▶ STATED GOAL: Update the lines of the listing between the one holding "800x700 pixels." and the one holding "Action: (x=302, y=271)", inclusive, replacing "category" with "section" and leaving everything else unchanged. Give back only those lines, without the pictures.

BEGIN SUPPLIED RECORDS

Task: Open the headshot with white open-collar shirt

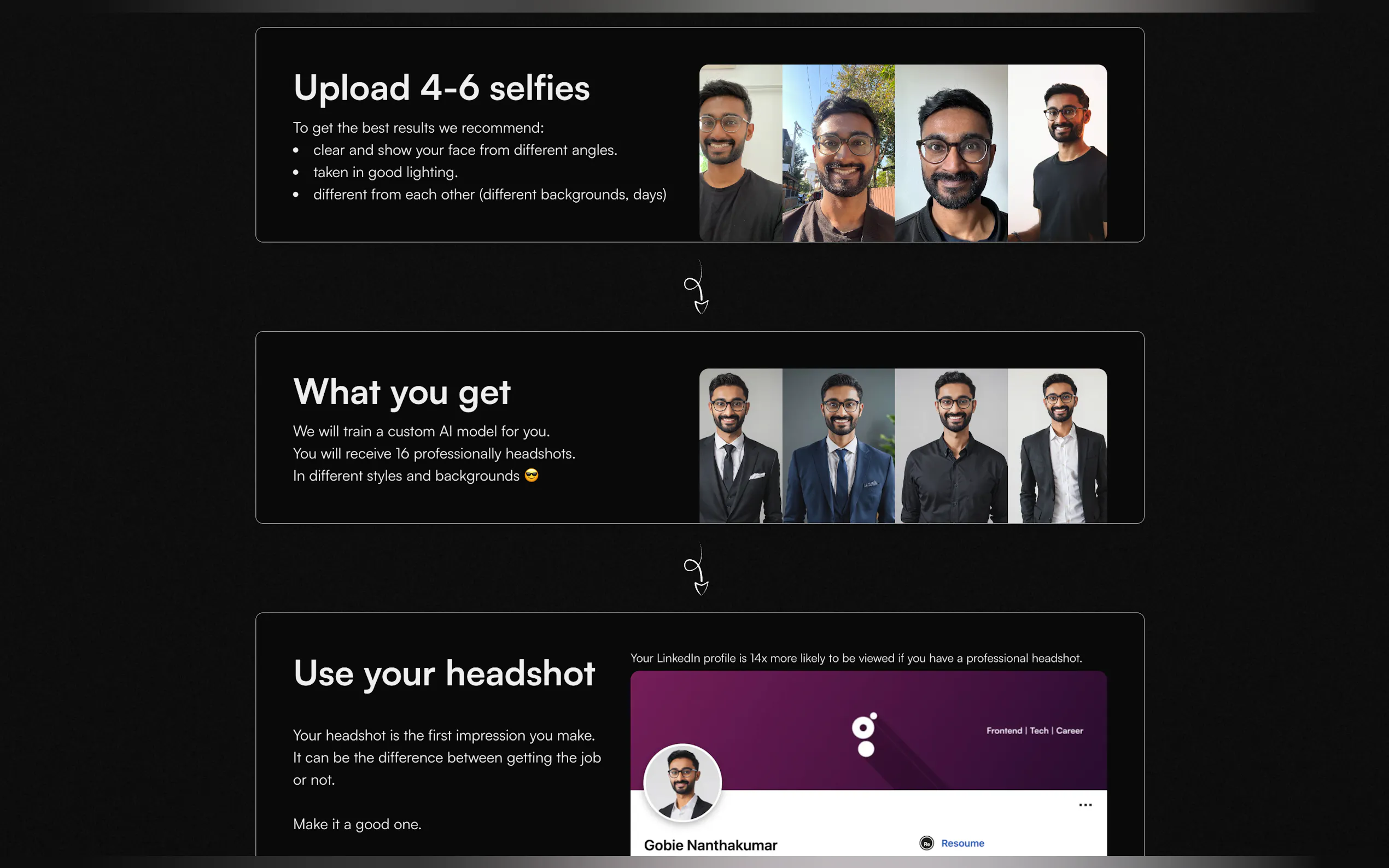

END SUPPLIED RECORDS
BEGIN SUPPLIED RECORDS

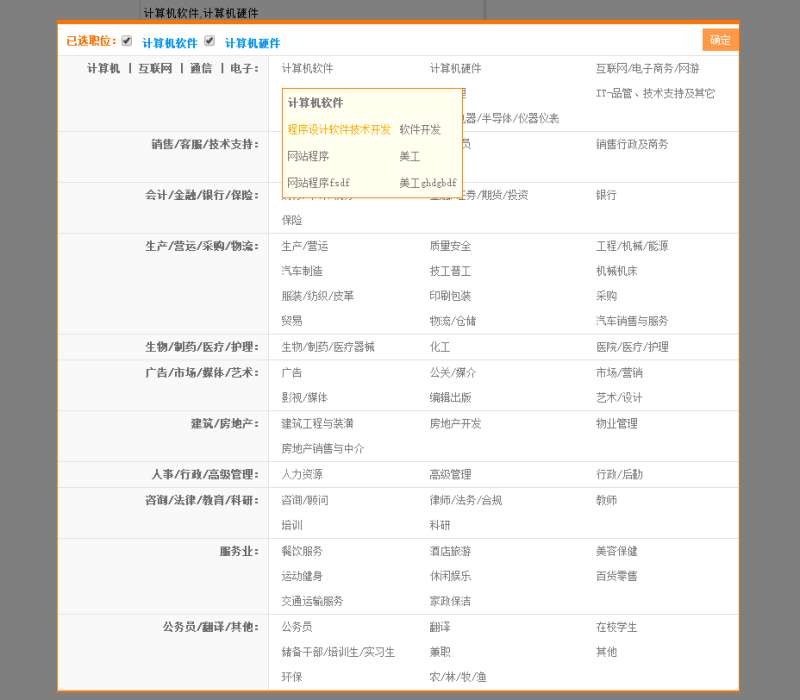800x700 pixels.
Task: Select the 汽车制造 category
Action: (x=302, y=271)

END SUPPLIED RECORDS
BEGIN SUPPLIED RECORDS

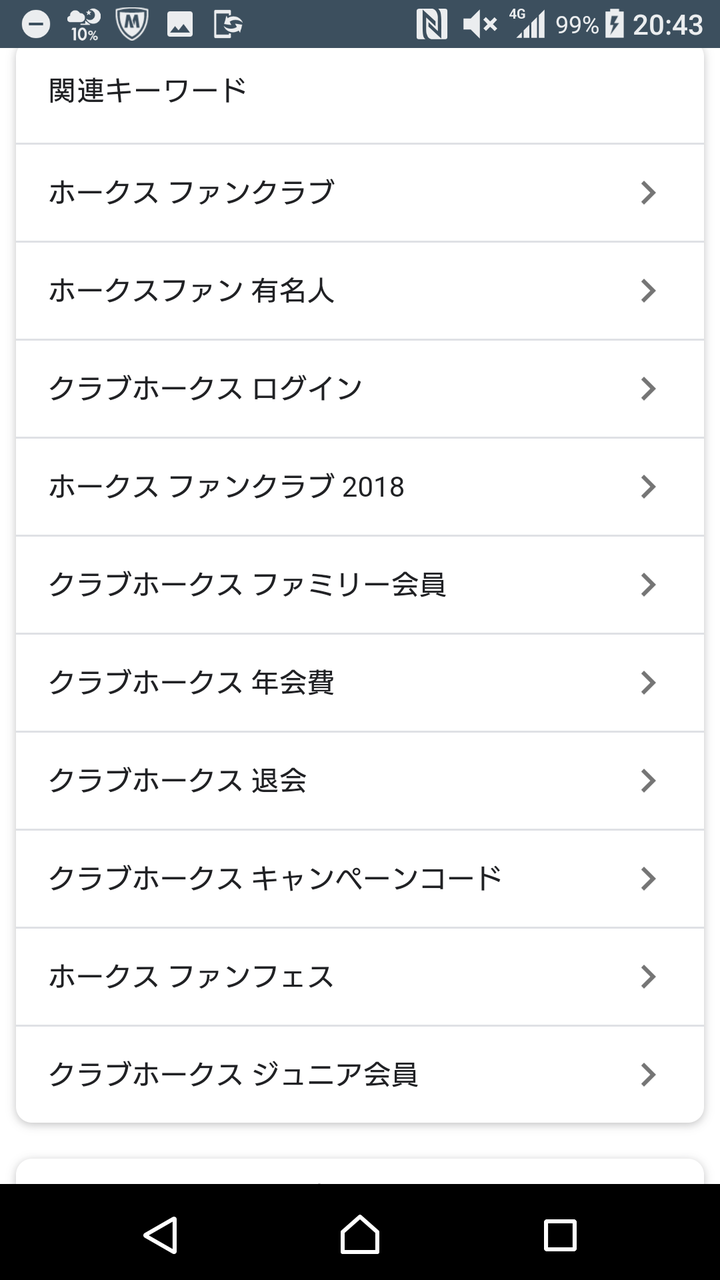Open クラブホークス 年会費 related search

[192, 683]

END SUPPLIED RECORDS

▶ RESULT BELOW:
800x700 pixels.
Task: Select the 汽车制造 section
Action: (x=302, y=271)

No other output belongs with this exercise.